Any modification to existing retiree benefits that has the effect of reducing the employer’s cost will obviously not only be perceived as, but actually be, a “take-away,” and thus runs human resources, political, and legal risks. If the benefits are provided under a collective bargaining agreement, then generally the legal issues presented are subject to applicable labor laws and collective bargaining agreement provisions. Outside the collective bargaining arena, retirees may mount legal challenges based on contract law, statutory interpretation, promissory estoppel, or state constitutional protections. Our experience has been that in most cases, governmental employers will find that the basis for legal challenges to modifications to retiree welfare benefits are weak, and thus that the human resources and political hurdles to benefit reductions are higher than the legal hurdles.

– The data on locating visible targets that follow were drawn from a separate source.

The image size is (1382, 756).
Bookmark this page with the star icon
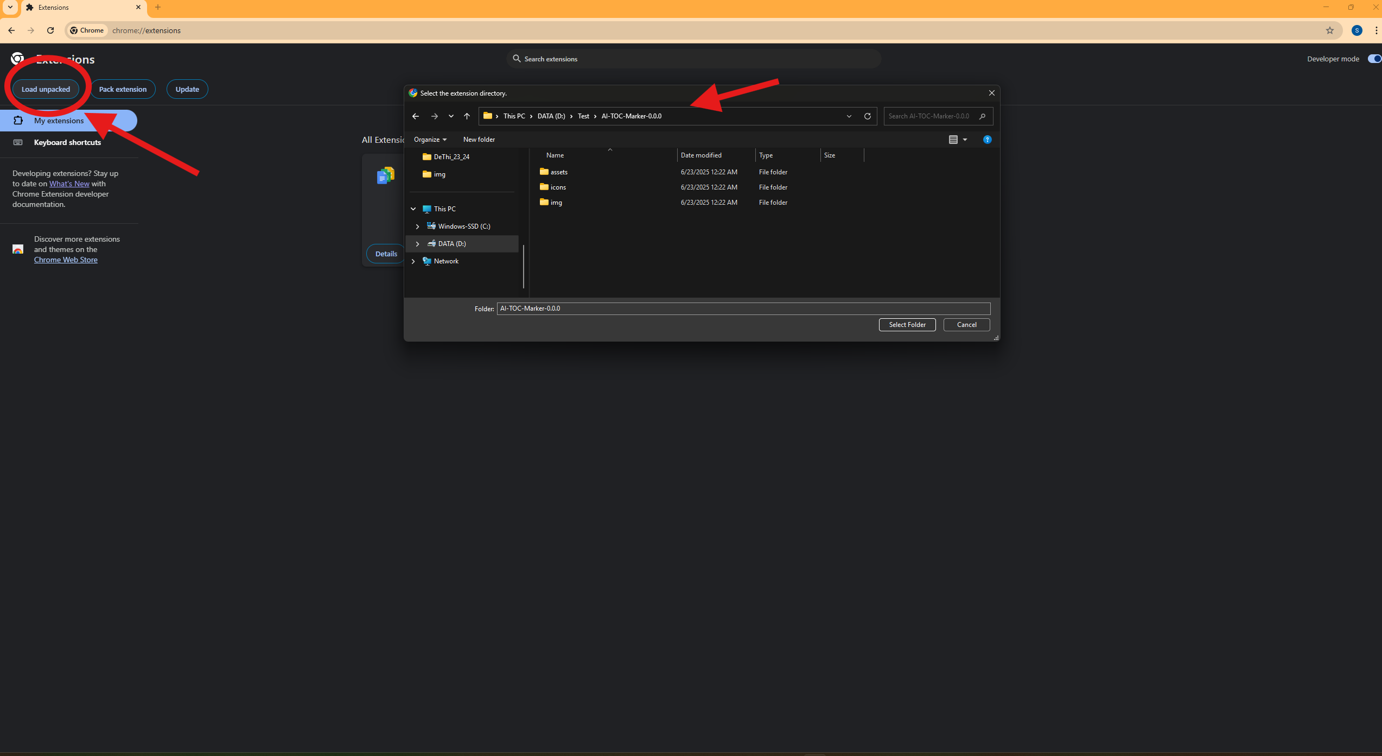[x=1329, y=30]
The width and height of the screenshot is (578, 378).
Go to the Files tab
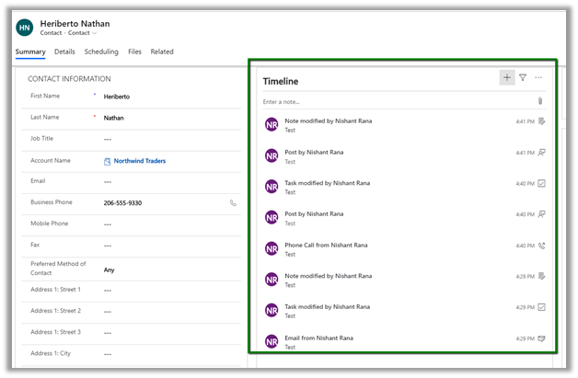(x=134, y=52)

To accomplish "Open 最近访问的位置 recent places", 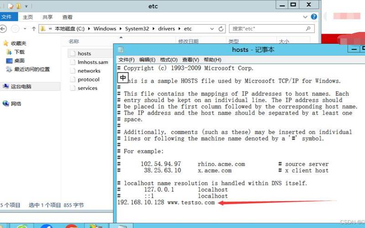I will click(31, 69).

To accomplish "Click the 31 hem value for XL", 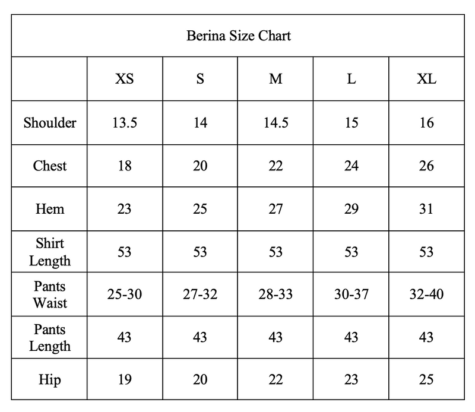I will 426,209.
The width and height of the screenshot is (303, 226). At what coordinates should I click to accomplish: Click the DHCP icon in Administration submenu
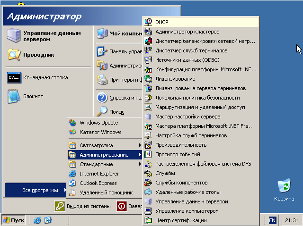[x=148, y=22]
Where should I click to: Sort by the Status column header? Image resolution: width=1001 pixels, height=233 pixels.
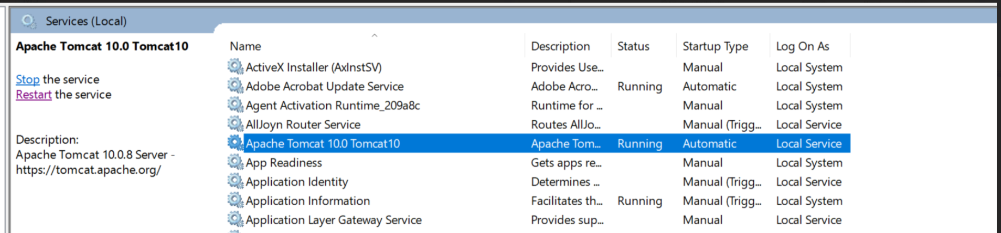pyautogui.click(x=633, y=46)
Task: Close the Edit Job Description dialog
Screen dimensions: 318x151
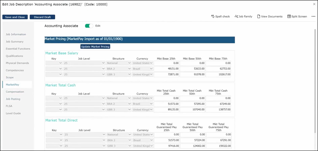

NCPERS recently commissioned a state-by-state study of cases dealing with challenges to reductions in retiree benefits by governmental employers. A summary of the study’s findings can be found at www.ncpers.org/artman/
uploads/health_benefit-protections.pdf
. Although brief, and many states do not appear to have any cases on point, the NCPERS study is a good place for any governmental employer contemplating changes to its retiree medical benefits to start its investigation of legal risks.

EFFECT OF GASB 45 ON BOND RATINGS

Fitch, Standard & Poors, and Moody’s have all indicated, generally, that the sudden appearance of increased OPEB liabilities in the financial statements of governments and governmental agencies will be recognized for what it is, i.e., an increased awareness and more elaborate and disciplined measurement of an existing exposure rather than a new liability. The rating agencies have indicated that they will be more concerned with the way that governmental employers address their OPEB obligations on a going-forward basis than with the initial amounts of those obligations. However, the rating agencies are looking for an active approach by employers to managing OPEB liability, e.g., by prefunding, gradual benefit reductions, or both, and have indicated that an employer’s indefinite deferral of the difficult task of dealing with OPEB’s will likely be damaging to its credit rating.

HB 2365

Part 3 of our GASB 43 and 45 series will explain the impact of recently enacted HB 2365 in Texas.



1 Pre-tax mandatory or voluntary employee contributions to fund OPEB are likely not permissible under the Internal Revenue Code.